---------- Records to use ----------

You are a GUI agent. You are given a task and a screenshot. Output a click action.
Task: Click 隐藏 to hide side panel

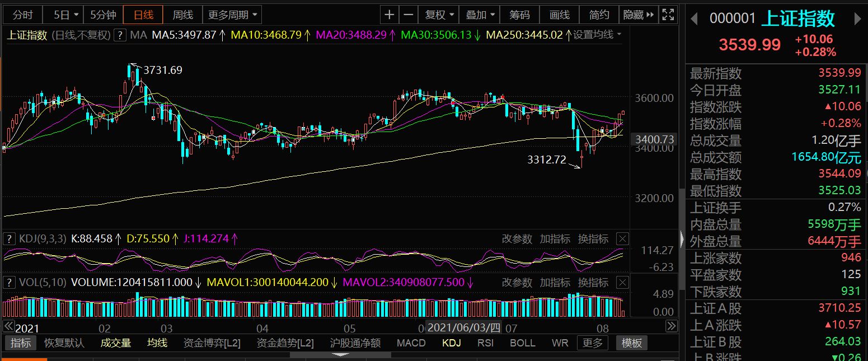pyautogui.click(x=637, y=15)
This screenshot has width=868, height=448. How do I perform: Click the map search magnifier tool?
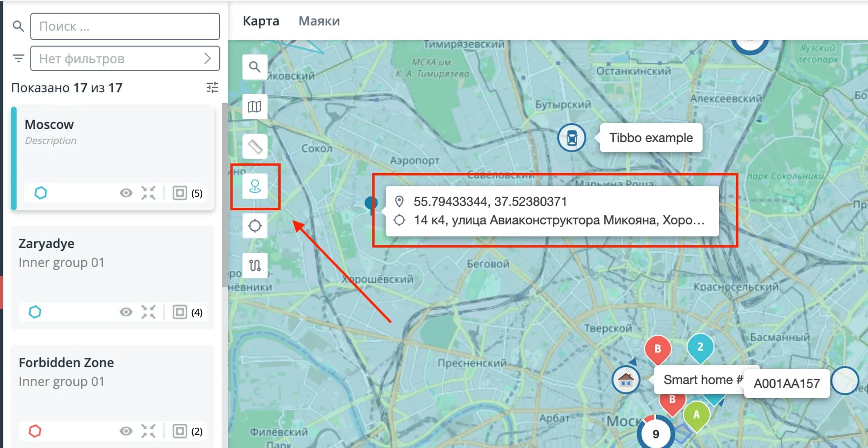255,67
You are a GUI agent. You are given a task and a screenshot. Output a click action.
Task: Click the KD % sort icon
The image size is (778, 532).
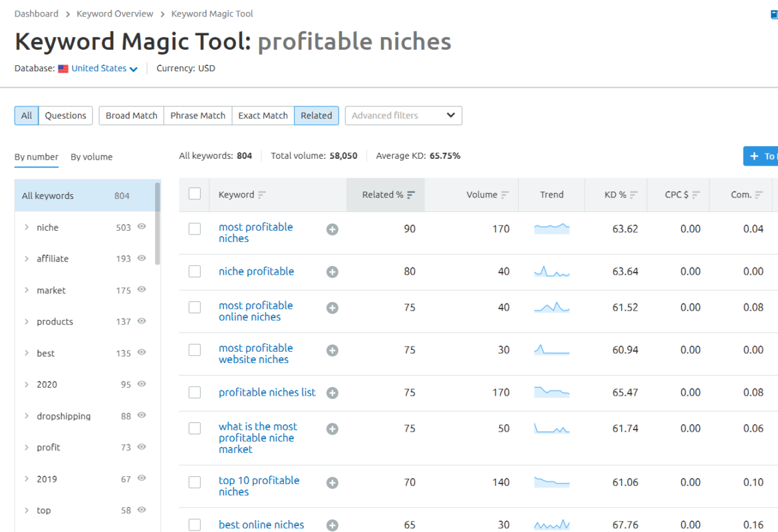(634, 195)
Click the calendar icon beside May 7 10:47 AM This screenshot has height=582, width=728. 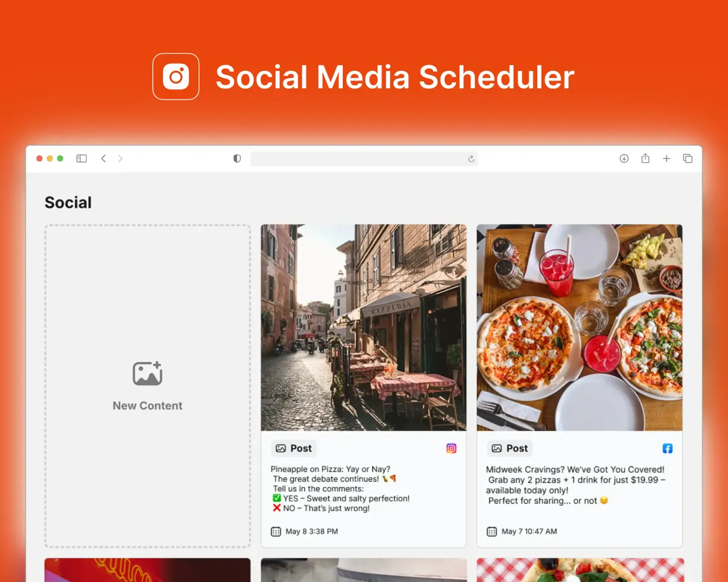492,532
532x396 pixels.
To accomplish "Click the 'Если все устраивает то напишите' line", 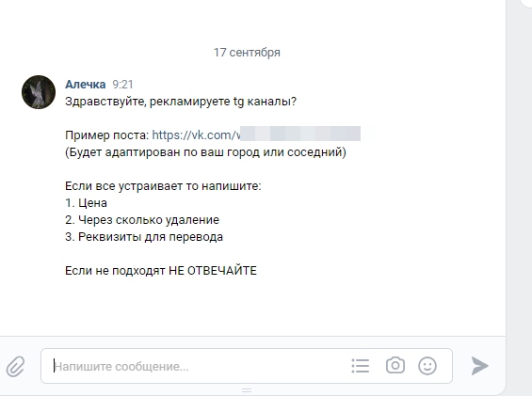I will 163,186.
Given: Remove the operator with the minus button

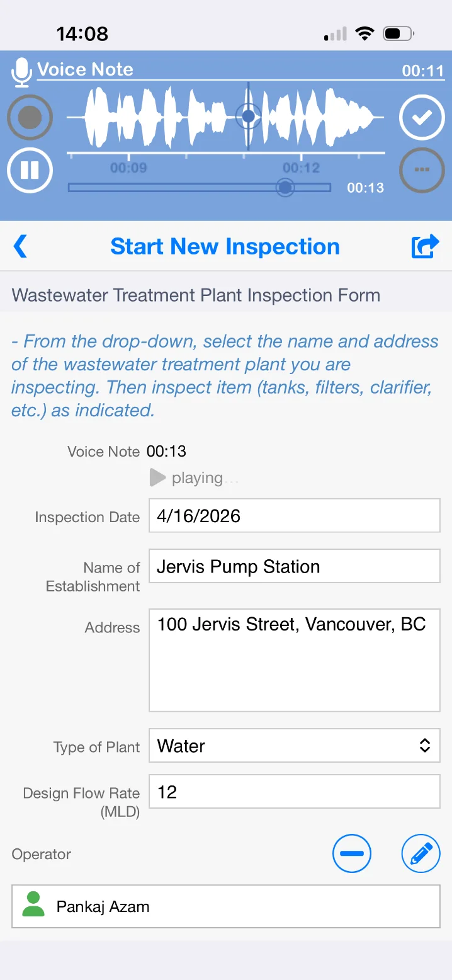Looking at the screenshot, I should click(x=352, y=853).
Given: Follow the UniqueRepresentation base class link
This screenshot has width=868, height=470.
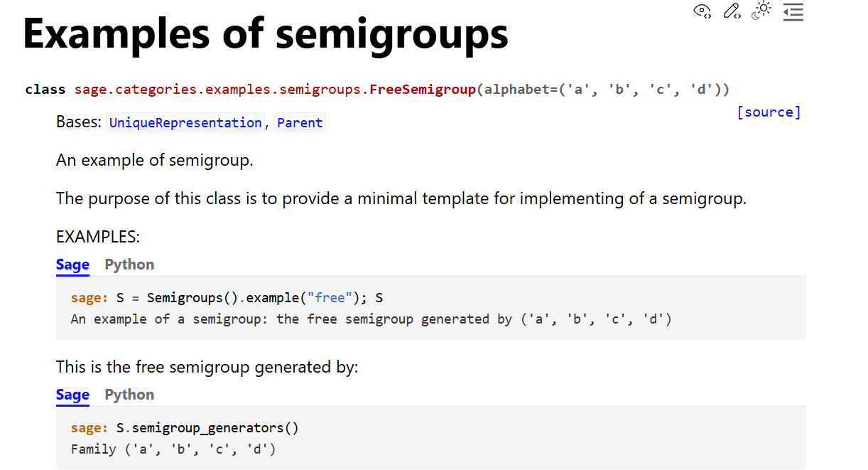Looking at the screenshot, I should 185,123.
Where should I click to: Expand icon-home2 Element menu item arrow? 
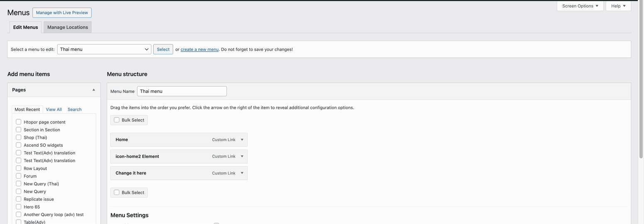[x=242, y=156]
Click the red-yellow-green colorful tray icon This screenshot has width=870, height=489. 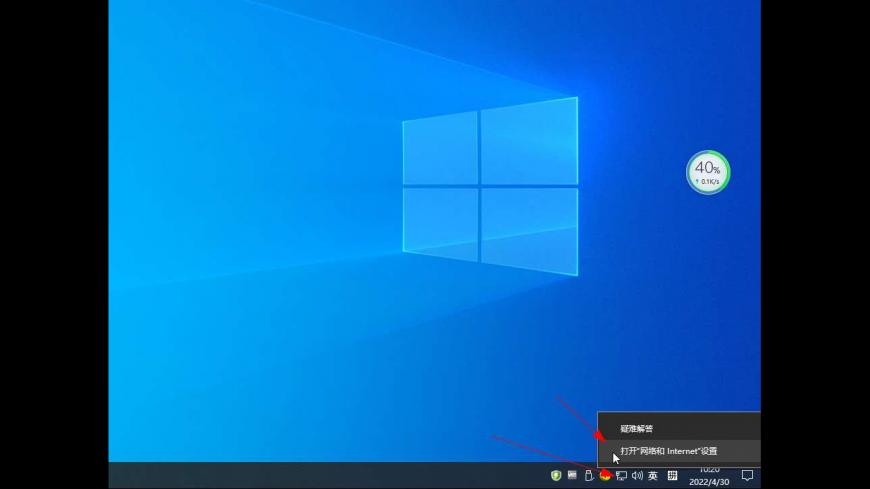coord(605,476)
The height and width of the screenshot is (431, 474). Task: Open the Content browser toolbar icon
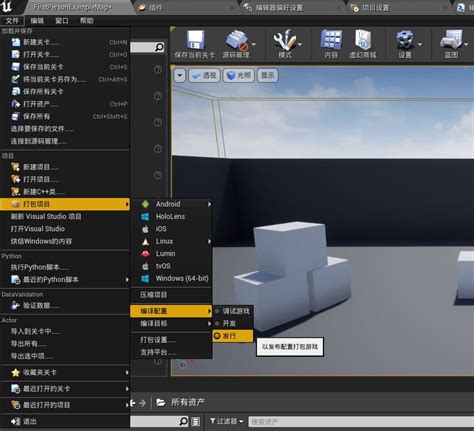click(331, 40)
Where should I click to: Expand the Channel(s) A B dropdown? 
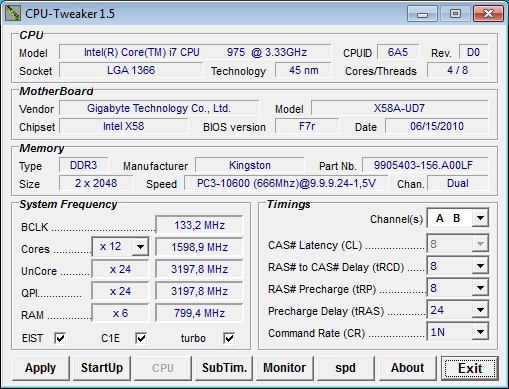pyautogui.click(x=458, y=218)
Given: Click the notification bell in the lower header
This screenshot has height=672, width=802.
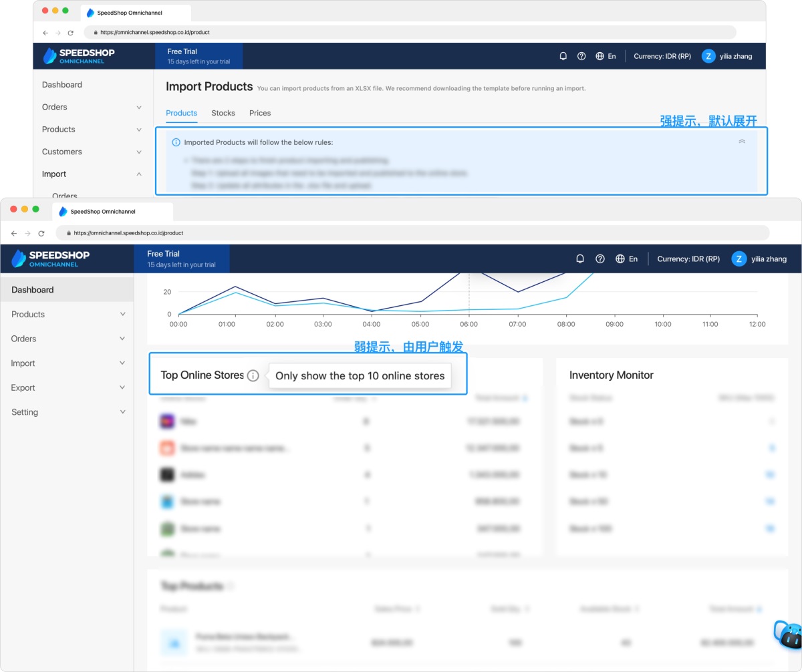Looking at the screenshot, I should tap(580, 259).
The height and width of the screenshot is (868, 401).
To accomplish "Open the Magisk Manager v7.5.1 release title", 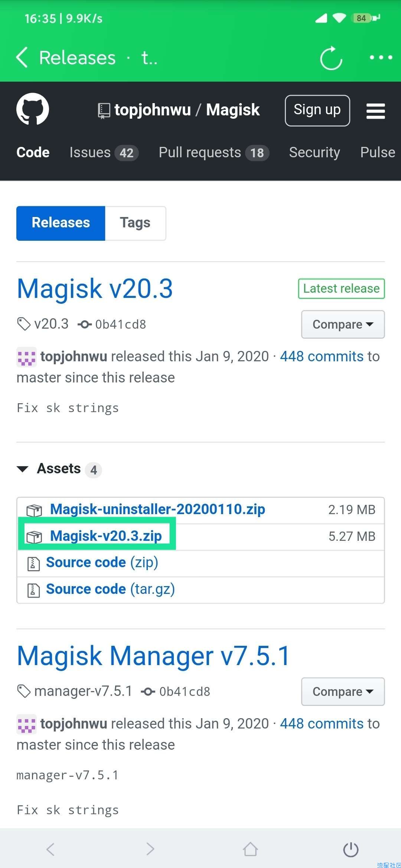I will [x=153, y=656].
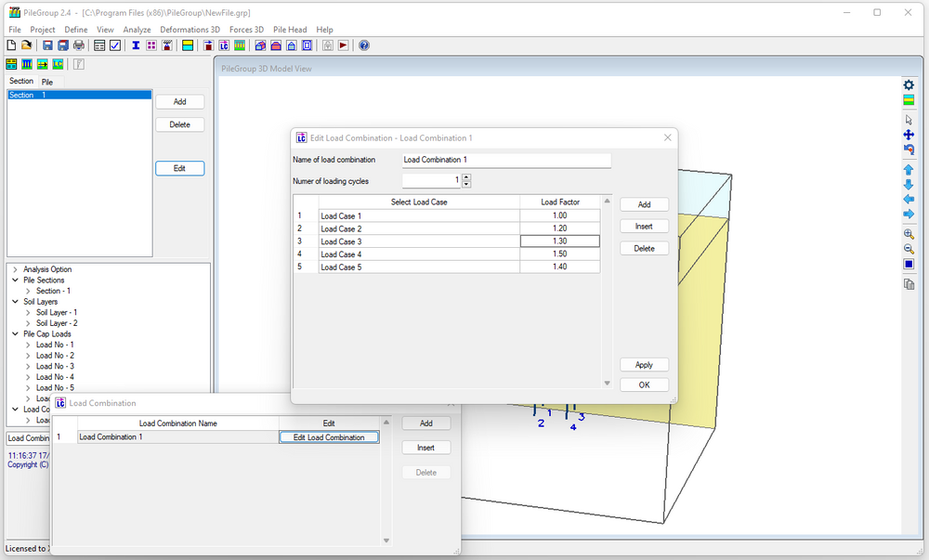Open Help with the question mark icon
929x560 pixels.
(x=364, y=45)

----------

Here the job is to output the lines from the top of the listing through the line holding "Task: Click the KD % sort icon", word for word and without pictures.

You are a GUI agent. You are given a task and a screenshot. Output a click action.
Task: Click 隐藏 to hide side panel

pyautogui.click(x=637, y=15)
This screenshot has width=868, height=448. How do I perform: Click the map search magnifier tool?
255,67
You are a GUI agent. You are given a task and a screenshot. Output a click action.
Task: Click the KD % sort icon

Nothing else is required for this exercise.